An’ this year, why, all I kin do is set and wait ‘fer them all to darken the door. An’ watch Mama fussin’ and flusterin’ at the stove, back stiff with exasperation and displeasure.
For my Mama, she loves her her mushrooms near on as much as me. And that them fellers left me behind, why, she’s beside herse’f, fearin’ (an’ rightly so, by my thinkin’) they’ll come back empty handed.
‘Course, they woulda taken me, (me and Mama, we venture they shoulda!), had not Doc Allen been by the house ‘couple days ago, examinin’ me, stem to stern. Mama coulda tol’ him, law, I my ownself coulda tol’ him, but after his checkin’ and proddin’ and pokin, he pronounced, to no one’s surprise, “Liam, son, you got yerself a fine case of the Chicken Pops. Best you stay out the sun, best you stay inside and he’p yer Mama fer the next week or so. Don’t want nobody else a gittin’ what you got.”
Well, for ’bout a minute and a half, that forced re-laxation sounded plumb like a va-cation. Till I thought o’ how Miss Meadow down to the school would fluster herself gettin’ work home fer me to complete, how the horses out to the pasture would whinny and neigh, as I can fair speak their language, how I am the durned last of the Goodwells to suffer this malaise and would gleen the laughs and torment I bestowed on all my brothers and sisters whist they was spotted and runny.
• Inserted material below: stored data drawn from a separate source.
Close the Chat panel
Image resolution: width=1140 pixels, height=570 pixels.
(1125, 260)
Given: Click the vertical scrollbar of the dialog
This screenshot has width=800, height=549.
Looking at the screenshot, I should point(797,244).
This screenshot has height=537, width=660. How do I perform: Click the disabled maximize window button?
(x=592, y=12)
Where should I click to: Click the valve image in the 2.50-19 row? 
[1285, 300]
So yesterdee at the breakfast table, when Grandpap ‘nnounced Raymond down to the Feed and Seed, he seen fer himself a mess growin’ out to his back forty, we all set right up.
“We goin’, Grandpap?! We goin’?!” I sang out, joyous.
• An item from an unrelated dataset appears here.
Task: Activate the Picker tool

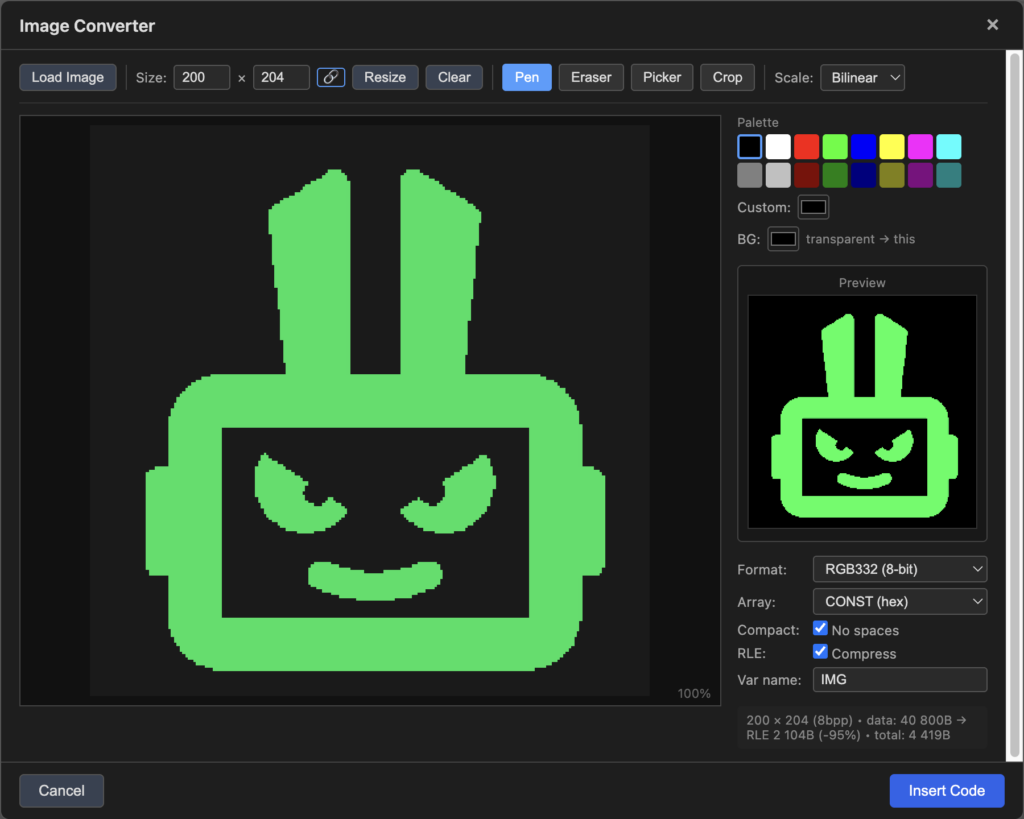Action: [x=661, y=77]
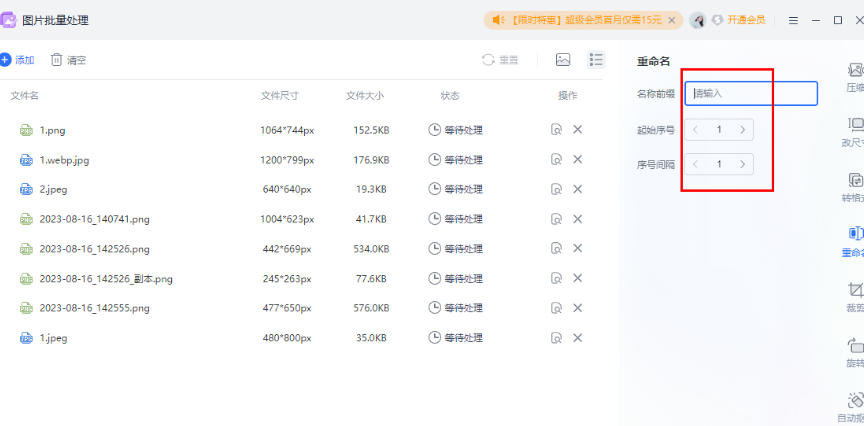Remove 2023-08-16_140741.png from the list
864x426 pixels.
click(577, 219)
Grandpap turned his clear as the sky blue eyes to mine, blinkin’ only once.
“We goin’, Liam, but boy, you shore ain’t. Not with them specks you got. Doc said sunshine might make you blind.”
Don’t mind. Don’t care.
“But Grandpap!” I began, stunned. Felt Mama step behind my chair, hands on my shoulders, “Now Daddy,” she begun, but Grandpap, he held up a firm hand, bade us both be silent.
“Won’t have it, won’t have none of it. Liam, ” he looked me dead on, “Son, we’ll miss you, boy, but it’s ’bout time somebody else in this clan learn to sniff out them ‘shrooms.”
And with that, it was done. Linc and Lawrence, they gathered they kit fer an overnight, and stomped out to the back porch, screen door slammin’ ‘hind.
And so, I got me the Chicken Pops, and covered in oozin’ speckles and itchy like a house a’far, I ain’t s’posed to see the light ‘o day, ‘ccordin’ to Doc Allen. So here I set, me and Mama, hopin’ and prayin’, but fair knowin’ we”re likely bound to be waitin’ till nex’ Spring.
That be be yesterdee. This be today. And me and Mama, we ain’t neither of us happy.
I am a’itchin’ in more ways’n one, I tell you what.